##### Record excerpts #####
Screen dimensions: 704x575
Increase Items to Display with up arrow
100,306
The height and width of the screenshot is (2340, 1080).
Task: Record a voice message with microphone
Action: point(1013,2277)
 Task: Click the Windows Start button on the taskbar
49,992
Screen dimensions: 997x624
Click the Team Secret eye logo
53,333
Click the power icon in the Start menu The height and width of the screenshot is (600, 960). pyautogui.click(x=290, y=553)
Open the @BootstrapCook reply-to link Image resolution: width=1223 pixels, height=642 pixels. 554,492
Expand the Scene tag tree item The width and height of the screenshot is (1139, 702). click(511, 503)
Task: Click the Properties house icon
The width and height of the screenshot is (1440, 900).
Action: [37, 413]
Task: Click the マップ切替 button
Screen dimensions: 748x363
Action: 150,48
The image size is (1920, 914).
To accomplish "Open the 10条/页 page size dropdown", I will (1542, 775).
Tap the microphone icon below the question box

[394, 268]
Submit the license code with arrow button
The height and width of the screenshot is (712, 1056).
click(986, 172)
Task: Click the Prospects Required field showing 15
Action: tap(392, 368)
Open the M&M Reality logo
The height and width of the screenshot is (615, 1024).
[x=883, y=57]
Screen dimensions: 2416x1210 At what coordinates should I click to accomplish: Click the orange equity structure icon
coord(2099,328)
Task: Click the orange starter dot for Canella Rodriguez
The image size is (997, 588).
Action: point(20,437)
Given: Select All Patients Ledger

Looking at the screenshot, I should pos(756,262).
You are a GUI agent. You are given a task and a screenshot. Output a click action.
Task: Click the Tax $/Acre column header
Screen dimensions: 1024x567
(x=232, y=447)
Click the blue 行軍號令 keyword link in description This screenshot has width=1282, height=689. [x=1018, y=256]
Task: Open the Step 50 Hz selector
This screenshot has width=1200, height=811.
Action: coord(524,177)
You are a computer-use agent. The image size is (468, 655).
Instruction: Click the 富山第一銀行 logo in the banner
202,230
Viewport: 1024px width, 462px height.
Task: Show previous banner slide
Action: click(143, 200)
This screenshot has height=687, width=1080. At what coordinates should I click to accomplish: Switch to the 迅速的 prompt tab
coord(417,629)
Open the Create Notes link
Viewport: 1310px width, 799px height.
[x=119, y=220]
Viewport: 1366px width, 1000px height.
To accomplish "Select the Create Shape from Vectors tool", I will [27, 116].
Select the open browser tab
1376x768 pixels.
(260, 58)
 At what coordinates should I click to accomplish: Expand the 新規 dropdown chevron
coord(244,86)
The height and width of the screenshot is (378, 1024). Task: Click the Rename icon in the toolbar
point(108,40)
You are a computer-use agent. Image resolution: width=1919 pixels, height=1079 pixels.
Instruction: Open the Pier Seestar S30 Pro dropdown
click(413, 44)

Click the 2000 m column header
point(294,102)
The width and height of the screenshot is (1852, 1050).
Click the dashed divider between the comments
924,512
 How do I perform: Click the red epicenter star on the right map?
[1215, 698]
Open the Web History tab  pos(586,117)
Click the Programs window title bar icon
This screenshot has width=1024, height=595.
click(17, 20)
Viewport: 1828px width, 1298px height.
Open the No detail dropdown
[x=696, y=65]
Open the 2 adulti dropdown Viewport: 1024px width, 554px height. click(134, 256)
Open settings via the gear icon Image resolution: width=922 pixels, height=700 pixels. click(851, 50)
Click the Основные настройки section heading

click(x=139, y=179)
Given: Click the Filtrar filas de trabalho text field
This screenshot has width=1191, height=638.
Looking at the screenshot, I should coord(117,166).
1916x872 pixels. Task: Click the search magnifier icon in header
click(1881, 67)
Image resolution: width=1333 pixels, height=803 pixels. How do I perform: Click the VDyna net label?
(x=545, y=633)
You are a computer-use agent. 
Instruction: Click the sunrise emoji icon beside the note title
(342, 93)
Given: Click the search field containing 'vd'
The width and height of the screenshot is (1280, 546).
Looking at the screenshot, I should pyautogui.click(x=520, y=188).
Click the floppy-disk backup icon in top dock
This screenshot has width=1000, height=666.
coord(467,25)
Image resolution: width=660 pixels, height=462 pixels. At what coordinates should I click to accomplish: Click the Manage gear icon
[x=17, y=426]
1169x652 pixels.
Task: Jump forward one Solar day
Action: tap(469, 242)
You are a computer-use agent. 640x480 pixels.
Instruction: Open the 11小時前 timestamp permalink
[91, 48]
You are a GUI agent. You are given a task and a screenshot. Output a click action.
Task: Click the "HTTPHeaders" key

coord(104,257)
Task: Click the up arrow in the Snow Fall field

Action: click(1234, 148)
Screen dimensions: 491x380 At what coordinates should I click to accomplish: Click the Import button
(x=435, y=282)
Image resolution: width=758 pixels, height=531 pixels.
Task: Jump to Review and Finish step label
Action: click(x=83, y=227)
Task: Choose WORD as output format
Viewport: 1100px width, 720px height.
#####
The problem.
Answer with one number: how many lines of the entries above include the word "computer".

Task solution.
4